> **PROBLEM DETAILS**
Here is a set of records. Copy them all exactly.

> **INFORMATION GIVEN**
%%

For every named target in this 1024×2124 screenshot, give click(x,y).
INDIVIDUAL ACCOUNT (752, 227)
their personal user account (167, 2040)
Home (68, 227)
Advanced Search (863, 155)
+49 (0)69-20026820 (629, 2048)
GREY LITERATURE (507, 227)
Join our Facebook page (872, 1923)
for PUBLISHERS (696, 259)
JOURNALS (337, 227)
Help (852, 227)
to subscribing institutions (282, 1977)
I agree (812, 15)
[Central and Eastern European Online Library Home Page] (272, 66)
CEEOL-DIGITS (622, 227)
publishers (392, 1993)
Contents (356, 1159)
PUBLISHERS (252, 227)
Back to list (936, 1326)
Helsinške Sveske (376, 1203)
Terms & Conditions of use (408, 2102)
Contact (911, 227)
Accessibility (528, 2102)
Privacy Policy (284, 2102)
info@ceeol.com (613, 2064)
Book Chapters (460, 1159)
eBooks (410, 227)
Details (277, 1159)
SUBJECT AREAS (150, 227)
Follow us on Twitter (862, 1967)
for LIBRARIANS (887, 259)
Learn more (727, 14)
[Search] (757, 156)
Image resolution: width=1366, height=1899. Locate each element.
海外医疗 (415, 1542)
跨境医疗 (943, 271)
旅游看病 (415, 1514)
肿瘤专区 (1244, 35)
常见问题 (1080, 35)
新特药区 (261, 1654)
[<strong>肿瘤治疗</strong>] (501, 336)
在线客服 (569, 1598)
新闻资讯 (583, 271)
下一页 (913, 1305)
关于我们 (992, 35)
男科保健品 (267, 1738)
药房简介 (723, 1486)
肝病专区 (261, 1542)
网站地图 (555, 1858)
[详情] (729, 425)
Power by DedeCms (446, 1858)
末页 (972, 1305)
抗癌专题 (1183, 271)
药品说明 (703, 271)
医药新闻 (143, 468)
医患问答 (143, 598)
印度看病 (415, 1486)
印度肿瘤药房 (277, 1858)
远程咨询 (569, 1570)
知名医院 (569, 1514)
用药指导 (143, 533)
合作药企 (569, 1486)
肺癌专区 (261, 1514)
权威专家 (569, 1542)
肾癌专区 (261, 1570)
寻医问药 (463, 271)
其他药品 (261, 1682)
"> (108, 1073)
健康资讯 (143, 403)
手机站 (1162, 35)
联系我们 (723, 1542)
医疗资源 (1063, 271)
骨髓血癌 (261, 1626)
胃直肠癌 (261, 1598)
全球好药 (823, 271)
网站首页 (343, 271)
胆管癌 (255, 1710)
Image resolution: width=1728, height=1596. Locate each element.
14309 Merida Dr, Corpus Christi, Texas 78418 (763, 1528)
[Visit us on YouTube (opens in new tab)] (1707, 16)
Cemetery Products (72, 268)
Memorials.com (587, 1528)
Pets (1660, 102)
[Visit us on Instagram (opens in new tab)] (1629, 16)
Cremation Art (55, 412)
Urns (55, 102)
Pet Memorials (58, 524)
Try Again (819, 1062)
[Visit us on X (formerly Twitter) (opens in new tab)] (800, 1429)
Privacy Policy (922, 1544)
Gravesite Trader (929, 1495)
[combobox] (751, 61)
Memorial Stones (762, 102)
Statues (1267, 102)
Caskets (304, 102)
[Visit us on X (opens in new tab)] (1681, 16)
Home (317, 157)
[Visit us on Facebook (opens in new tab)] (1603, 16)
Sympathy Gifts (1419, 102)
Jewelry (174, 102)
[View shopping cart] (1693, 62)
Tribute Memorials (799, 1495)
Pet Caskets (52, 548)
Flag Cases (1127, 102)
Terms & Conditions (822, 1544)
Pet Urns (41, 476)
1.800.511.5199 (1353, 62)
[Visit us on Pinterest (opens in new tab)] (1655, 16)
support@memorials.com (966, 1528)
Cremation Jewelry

%%

> **TASK ANSWER**
For every named target in this 1024×2124 screenshot, give click(x,y).
INDIVIDUAL ACCOUNT (752, 227)
their personal user account (167, 2040)
Home (68, 227)
Advanced Search (863, 155)
+49 (0)69-20026820 (629, 2048)
GREY LITERATURE (507, 227)
Join our Facebook page (872, 1923)
for PUBLISHERS (696, 259)
JOURNALS (337, 227)
Help (852, 227)
to subscribing institutions (282, 1977)
I agree (812, 15)
[Central and Eastern European Online Library Home Page] (272, 66)
CEEOL-DIGITS (622, 227)
publishers (392, 1993)
Contents (356, 1159)
PUBLISHERS (252, 227)
Back to list (936, 1326)
Helsinške Sveske (376, 1203)
Terms & Conditions of use (408, 2102)
Contact (911, 227)
Accessibility (528, 2102)
Privacy Policy (284, 2102)
info@ceeol.com (613, 2064)
Book Chapters (460, 1159)
eBooks (410, 227)
Details (277, 1159)
SUBJECT AREAS (150, 227)
Follow us on Twitter (862, 1967)
for LIBRARIANS (887, 259)
Learn more (727, 14)
[Search] (757, 156)
Image resolution: width=1366, height=1899. Locate each element.
海外医疗 (415, 1542)
跨境医疗 (943, 271)
旅游看病 (415, 1514)
肿瘤专区 (1244, 35)
常见问题 (1080, 35)
新特药区 (261, 1654)
[<strong>肿瘤治疗</strong>] (501, 336)
在线客服 (569, 1598)
新闻资讯 (583, 271)
下一页 (913, 1305)
关于我们 (992, 35)
男科保健品 (267, 1738)
药房简介 (723, 1486)
肝病专区 (261, 1542)
网站地图 (555, 1858)
[详情] (729, 425)
Power by DedeCms (446, 1858)
末页 (972, 1305)
抗癌专题 (1183, 271)
药品说明 (703, 271)
医药新闻 (143, 468)
医患问答 (143, 598)
印度看病 (415, 1486)
印度肿瘤药房 (277, 1858)
远程咨询 (569, 1570)
知名医院 (569, 1514)
用药指导 (143, 533)
合作药企 (569, 1486)
肺癌专区 (261, 1514)
权威专家 (569, 1542)
肾癌专区 (261, 1570)
寻医问药 (463, 271)
其他药品 (261, 1682)
"> (108, 1073)
健康资讯 (143, 403)
手机站 (1162, 35)
联系我们 (723, 1542)
医疗资源 (1063, 271)
骨髓血癌 (261, 1626)
胃直肠癌 (261, 1598)
全球好药 (823, 271)
网站首页 (343, 271)
胆管癌 (255, 1710)
Image resolution: width=1728, height=1596. Locate each element.
14309 Merida Dr, Corpus Christi, Texas 78418 (763, 1528)
[Visit us on YouTube (opens in new tab)] (1707, 16)
Cemetery Products (72, 268)
Memorials.com (587, 1528)
Pets (1660, 102)
[Visit us on Instagram (opens in new tab)] (1629, 16)
Cremation Art (55, 412)
Urns (55, 102)
Pet Memorials (58, 524)
Try Again (819, 1062)
[Visit us on X (formerly Twitter) (opens in new tab)] (800, 1429)
Privacy Policy (922, 1544)
Gravesite Trader (929, 1495)
[combobox] (751, 61)
Memorial Stones (762, 102)
Statues (1267, 102)
Caskets (304, 102)
[Visit us on X (opens in new tab)] (1681, 16)
Home (317, 157)
[Visit us on Facebook (opens in new tab)] (1603, 16)
Sympathy Gifts (1419, 102)
Jewelry (174, 102)
[View shopping cart] (1693, 62)
Tribute Memorials (799, 1495)
Pet Caskets (52, 548)
Flag Cases (1127, 102)
Terms & Conditions (822, 1544)
Pet Urns (41, 476)
1.800.511.5199 (1353, 62)
[Visit us on Pinterest (opens in new tab)] (1655, 16)
support@memorials.com (966, 1528)
Cremation Jewelry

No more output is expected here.